The national benchmark is 90 per cent, and for the other months of the year it hit this target.

And the figures are similar for cancer, whereby the trust performs to the national standard, but can slip.

It’s this inconsistency, which concerns the CCGs.

Simon Holmes, medical director of PHT, said: ‘The national benchmarks were set up about eight years ago to catch up with Europe in terms of cancer mortalities.

‘We will not achieve every single target, but we have been good.

‘Some targets involve small numbers of people – two patients could mean we are missing the target.

‘This could be because patients are sent to us late, as they come in from Chichester, the Isle of Wight, and even Jersey.

‘Sometimes patients choose to wait for treatment, as it may be close to Christmas, or there are prebooked holidays.

‘Last year there was a 23 per cent increase in the number of GP referrals we had, but the numbers of cancers diagnosed stayed the same.

‘So more patients are being sent to us, and it’s not easy to manage.

‘But we are keen to improve.’

Mr Holmes said the trust reviews its patients’ waiting times each week and makes sure any breach to targets does not affect people’s lives.

He added: ‘With elective surgery, such as a hernia operations or gallbladder, are not life threatening, so other urgent cases can go ahead.

‘Or if we have a backlog of patients waiting in a certain area, we will talk to the CCGs and let them know.’

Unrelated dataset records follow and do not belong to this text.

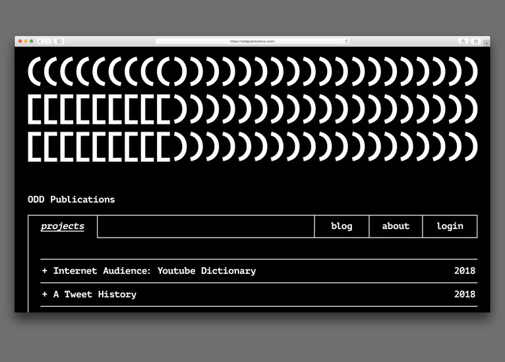Open a new tab with plus icon
This screenshot has height=362, width=505.
(487, 43)
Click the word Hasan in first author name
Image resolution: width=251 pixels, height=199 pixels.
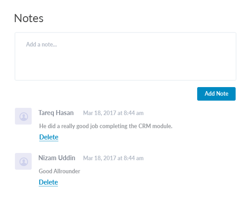click(x=65, y=113)
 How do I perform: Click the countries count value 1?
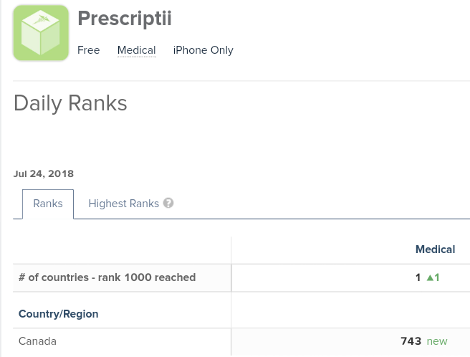[x=418, y=277]
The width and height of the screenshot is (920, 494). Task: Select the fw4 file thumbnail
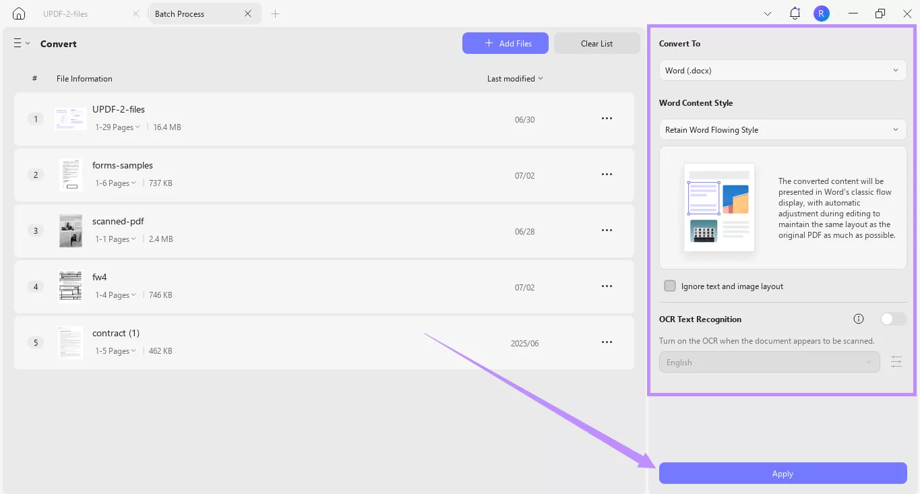click(x=70, y=286)
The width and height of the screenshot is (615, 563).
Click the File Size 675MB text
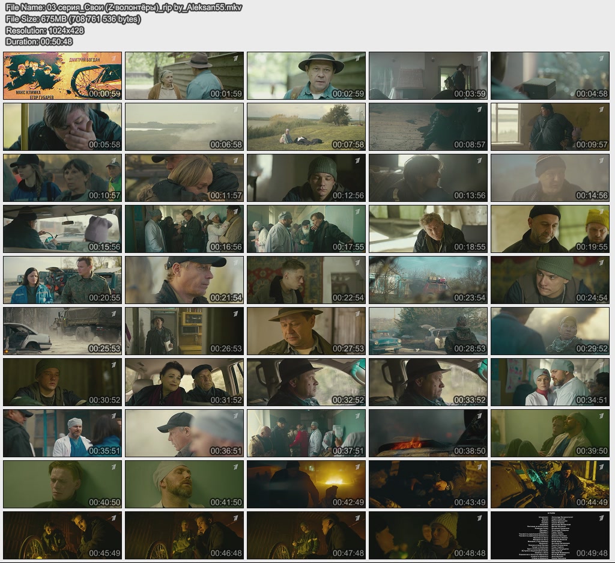(73, 19)
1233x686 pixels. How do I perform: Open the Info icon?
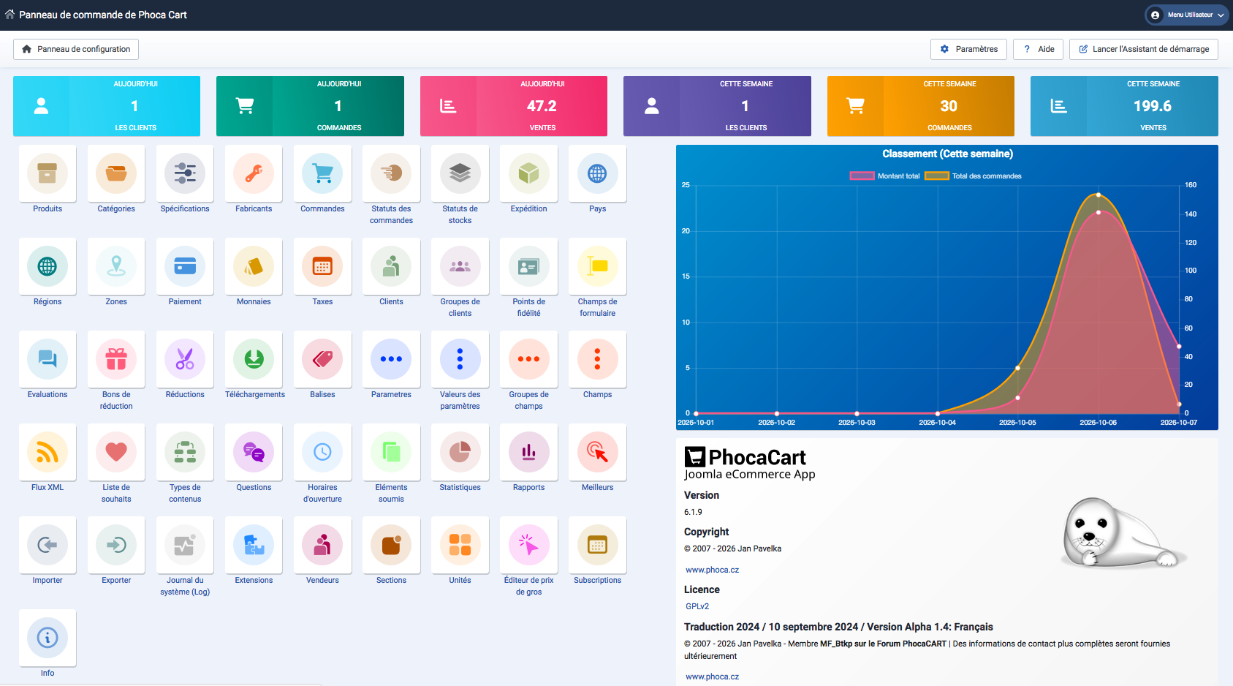click(48, 638)
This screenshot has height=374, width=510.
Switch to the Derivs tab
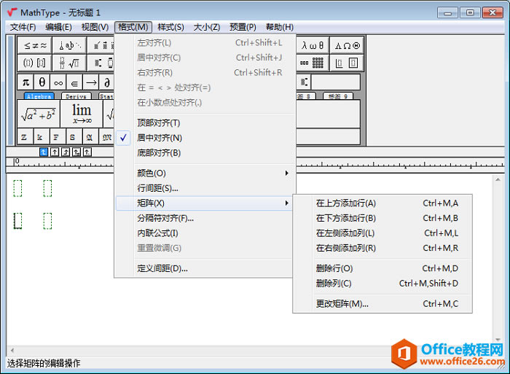pos(76,96)
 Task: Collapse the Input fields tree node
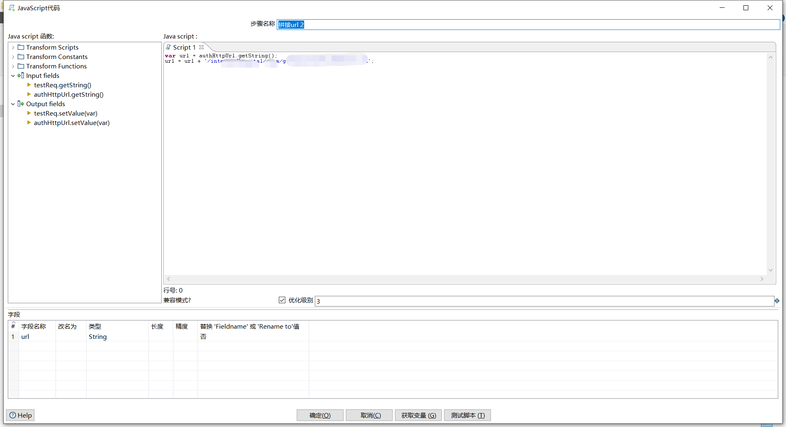point(13,75)
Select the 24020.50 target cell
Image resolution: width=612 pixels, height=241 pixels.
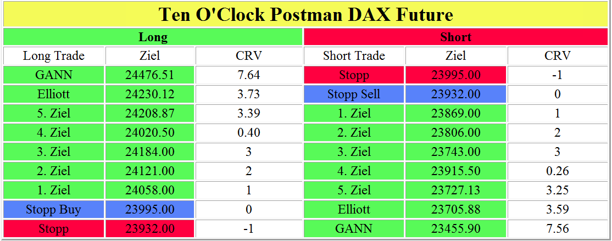pos(150,133)
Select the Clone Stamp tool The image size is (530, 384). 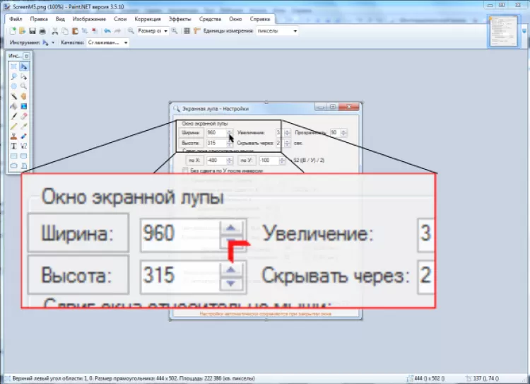13,135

Dr Jim Hogan is the lead for the Portsmouth CCG, he said: ‘We are really pleased to hear about this improved performance and clearly this will be very welcome news for patients.

‘Hopefully this is a sign that we might have the green shoots of recovery in both cancer targets and their elective waiting times.

‘But our ongoing concern remains that we need to know that PHT has the processes and resources in place to deliver and meet all their targets on a continual and sustained basis.